L’Associazione per i Popoli Minacciati (APM) ha accusato l’Unione Europea e gli USA di aver contribuito con il loro silenzio alla grave crisi umanitaria di cui sono vittime i Rohingya in Birmania. L’esodo di massa di oltre 90.000 persone che scappano dalla Birmania è estremamente grave ed è molto pericoloso lasciare che questa crisi umanitaria venga strumentalizzata dal dittatore ceceno Ramzan Kadyrov, dal presidente turco Recep Erdogan o ancora dai talebani afghani. L’APM si appella all’UE e agli USA affinché finalmente pretendano dalla Birmania il rispetto dei diritti umani dei Rohingya e chiede alla ministra degli esteri europea Federica Mogherini che si impegni maggiormente per le persone perseguitate in Birmania.

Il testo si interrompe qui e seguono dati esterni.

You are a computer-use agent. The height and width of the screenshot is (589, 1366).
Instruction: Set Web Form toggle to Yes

Il tutto mondo milioni di persone di fede islamica stanno protestando affinché si ponga fine alle persecuzioni dei Rohingya nel paese asiatico mentre l’Europa e gli USA, con il loro silenzio, permettono che si crei l’impressione estremamente pericolosa che i diritti umani non sono universalmente validi.

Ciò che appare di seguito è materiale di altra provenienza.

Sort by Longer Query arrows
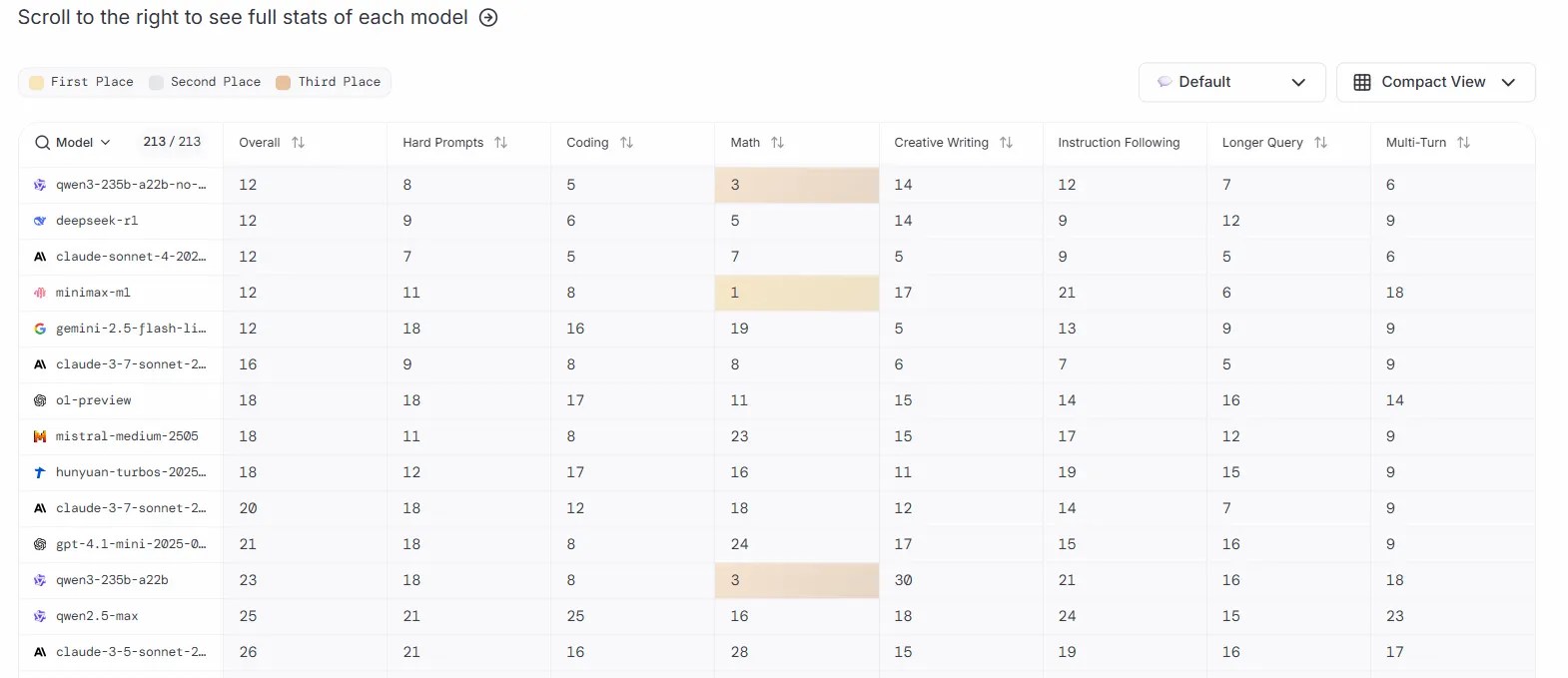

Mentre la ministra Mogherini e i ministri degli esteri dei singoli paesi europei tacciono sulle persecuzioni, le torture e le uccisioni dei Rohingya in Birmania, il dittatore ceceno Ramzan Kadyrov ha radunato nella capitale cecena Grosny più di un milione di persone per manifestare contro le persecuzioni dei Rohingya. Manifestazioni per protestare contro la violenza in atto in Birmania si sono svolte anche in Indonesia, Malesia, Pakistan e in molti altri paesi a maggioranza musulmana. L’Europa con il suo immobilismo intanto perde sempre più credibilità nei confronti dei credenti musulmani in tutto il mondo e rende possibile che il cosiddetto conflitto Rohingya e la sofferenza di centinaia di migliaia di persone possano essere usati come pedine in un gioco di potere in corso nel paese asiatico. In considerazione dell’ampio movimento di protesta in corso, i governi di molti paesi musulmani hanno deciso di denunciare le persecuzioni dei Rohingya nella prossima assemblea plenaria delle Nazioni Unite.
Secondo l’APM, solamente la pressione internazionale può porre fine alle uccisioni e alla spirale di violenza in corso in Birmania. Le dichiarazioni di alcuni stretti collaboratori della leader e politica birmana Aung San Suu Kyi, secondo cui i Rohingya stessi danno fuoco alle proprie case per poter accusare l’esercito di violenza, sono semplicemente assurde e sconcertanti. Permettere la messa in fuga e le persecuzioni dei Rohingya in Birmania significa anche sostenere la politica e i piani dei gruppi buddisti estremisti che da anni tentano di espellere la minoranza dei Rohingya dal paese.